I needed a good accompaniment to the turkey pita I was eating, so I decided to make a crisp, verdant salad out of the things that I had sitting in my fridge (that’s how most of my recipes start out, I guess…college life…). I ended up with a seasonally appropriate pasta salad full of green things in my fridge: peas, broccoli, scallions and celery, topped off with a bright balsamic vinaigrette to bring the whole thing to life.

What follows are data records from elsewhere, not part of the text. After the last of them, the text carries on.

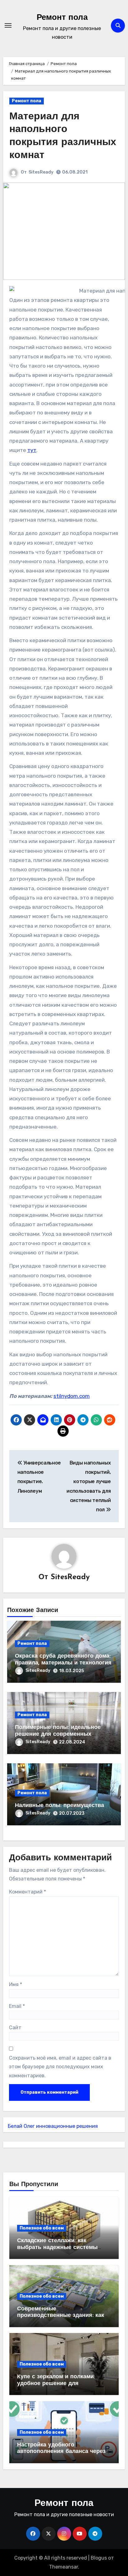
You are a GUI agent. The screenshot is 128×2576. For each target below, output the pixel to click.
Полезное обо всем (42, 2228)
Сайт (15, 2027)
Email (17, 2006)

I brought it to a potluck the next day, and everyone ate it, so that’s a good sign…right?
Recipe:
1 bunch scallions, sliced thinly on the diagonal
4 stalks celery, leaves included, sliced thinly on the diagonal
3/4 c cooked peas
1 1/2 c cooked broccoli, cut into little florets
1/2 package of penne, cooked and drained
Dressing:
3/4 c olive oil
3/4 c balsamic vinegar
4 cloves of garlic, crushed and minced
1 tbs dijon mustard
1/2 tsp dried basil
1/2 tsp dried dill
1/2 tsp cracked black pepper
1/2 tsp kosher salt
pinch red pepper flakes
1/4 c Italian flat-leaf parsley, chopped finely
Combine salad ingredients together. In a separate bowl, whisk dressing ingredients. Toss with salad and store in the fridge until ready to serve.